Mise en compatibilité des PLU : une modification de l’aspect analytique du rapport de présentation après l’examen conjoint mais avant l’enquête publique ne nécessite pas la tenue d’une nouvelle réunion

Catégorie

Urbanisme et aménagement

Date

March 2021

Temps de lecture

7 minutes

CE 24 février 2021 Commune de Cestas, req. n° 433084 : mentionné aux tables du recueil Lebon

Par l’arrêt Commune de Cestas du 24 février 2021 mentionné aux tables du Recueil Lebon, le Conseil d’Etat a complété son édifice jurisprudentiel sur les irrégularités de procédure susceptibles d’entacher la légalité des documents d’urbanisme en distinguant comme l’y a invité sa rapporteure publique Marie Sirinelli, les aspects normatifs du projet des aspects analytiques des documents. Ceci à l’occasion de l’examen de la requête dirigée contre la délibération du 12 juillet 2016 par laquelle le conseil municipal de Cestas avait déclaré d’intérêt général un projet comprenant la construction de logements, et approuvé la mise en compatibilité du plan d’occupation des sols de la commune avec ce projet.

Dans le cas de la procédure de mise en compatibilité, les dispositions proposées pour assurer la mise en compatibilité du plan doivent faire l’objet d’un examen conjoint de l’Etat, de l’établissement public de coopération intercommunale compétent ou de la commune et des personnes publiques associées (PPA), conformément aux dispositions du 2° de l’article L. 153-54 du code de l’urbanisme citées par le Conseil d’Etat 1)La phase d’examen conjoint se tient également dans le cadre de la procédure de révision (article L. 153-34 du code de l’urbanisme)..

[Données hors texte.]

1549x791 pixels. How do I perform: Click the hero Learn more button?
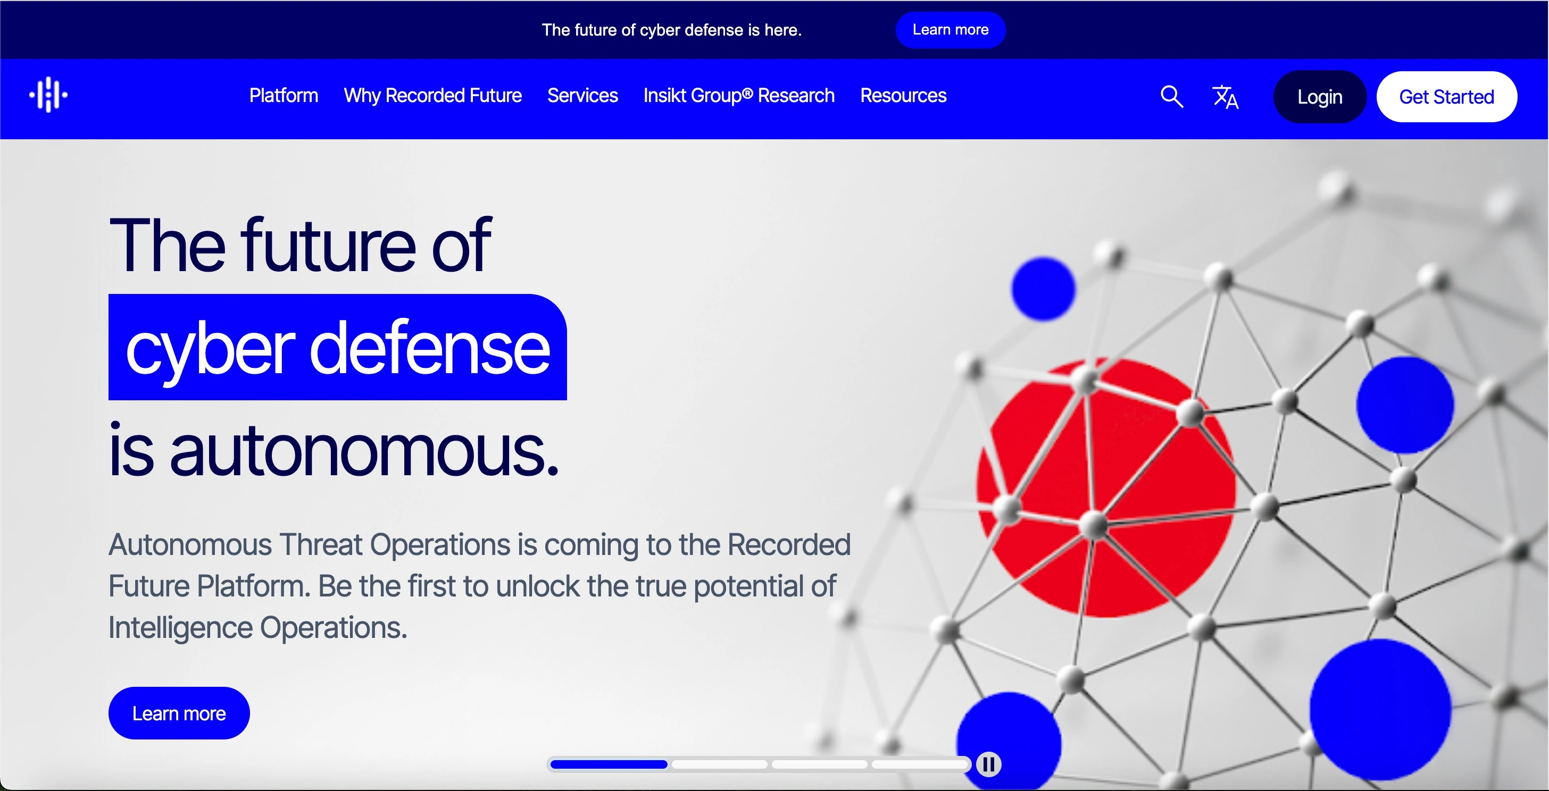pos(179,712)
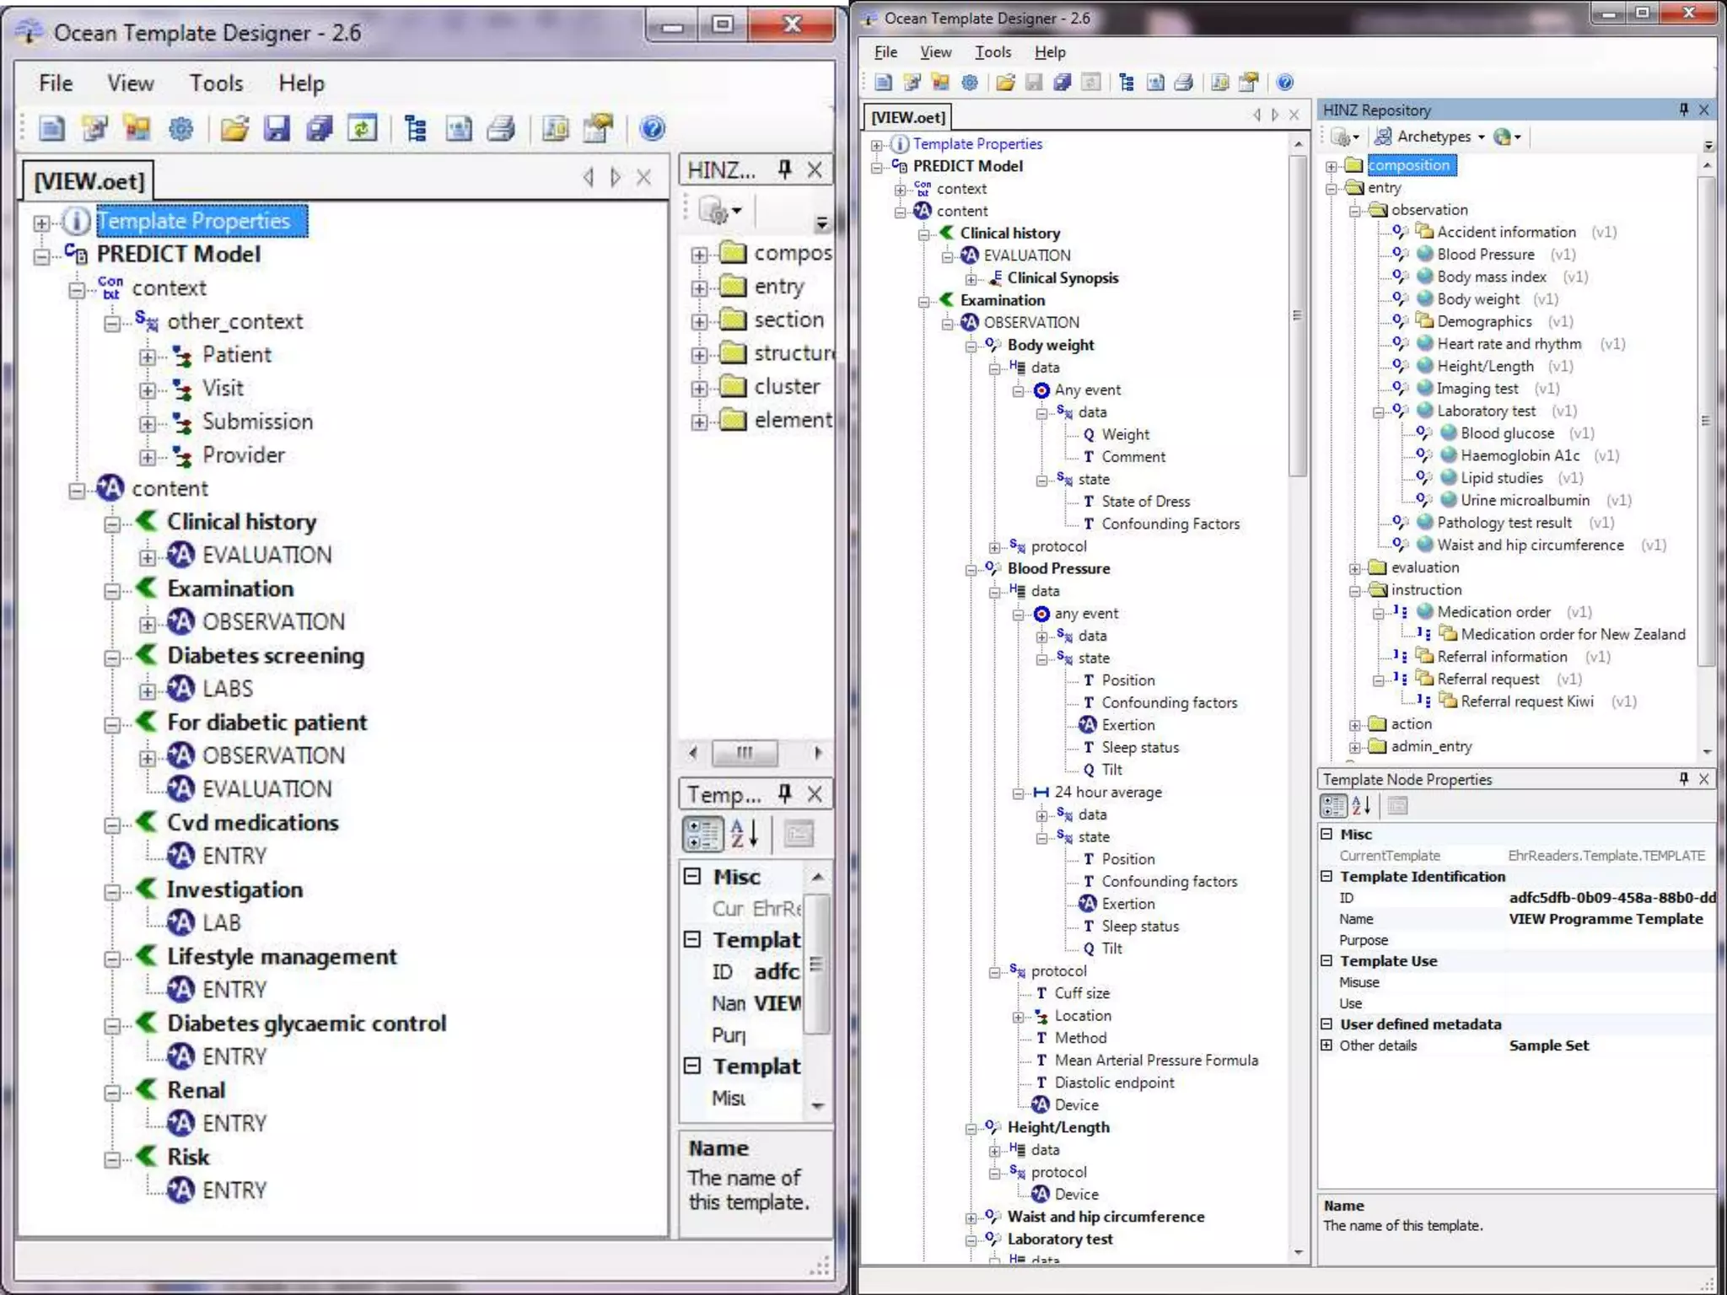Collapse the Misc property category in right window

[x=1326, y=834]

L’examen conjoint a lieu avant l’ouverture de l’enquête publique, à l’initiative de l’autorité chargée de la procédure, et le procès-verbal de la réunion d’examen conjoint est joint au dossier de l’enquête publique 2)Article R. 154-13 du code de l’urbanisme..

La question posée est celle de savoir si les modifications apportées au projet après l’examen conjoint mais avant l’enquête publique, nécessitent un nouvel examen conjoint avant l’ouverture de l’enquête publique.

Selon la grille de lecture posée par le Conseil d’Etat dans l’arrêt commenté, cela dépend de la teneur des modifications :

« (…) il appartient à une commune souhaitant modifier son projet de document d’urbanisme avant l’ouverture de l’enquête publique, dans l’hypothèse où le code de l’urbanisme prévoit un examen conjoint de l’Etat, de la commune et des personnes publiques associées à l’élaboration du document d’urbanisme, de prendre l’initiative d’une nouvelle réunion d’examen conjoint lorsque celle-ci est nécessaire pour que le procès-verbal de réunion figurant au dossier soumis à l’enquête publique corresponde toujours au projet modifié. Ainsi, une nouvelle réunion d’examen conjoint n’a, en principe, pas à être organisée en cas de compléments apportés au rapport de présentation du document d’urbanisme pour satisfaire aux exigences de l’évaluation environnementale en ce qui concerne la description et l’évaluation, prévue au 1° de l’article L. 104-4 du code de l’urbanisme cité au point 2, des incidences notables que peut avoir le document sur l’environnement ou l’exposé, prévu au 3° du même article, des raisons pour lesquelles, notamment du point de vue de la protection de l’environnement, parmi les partis d’aménagement envisagés, le projet a été retenu. ».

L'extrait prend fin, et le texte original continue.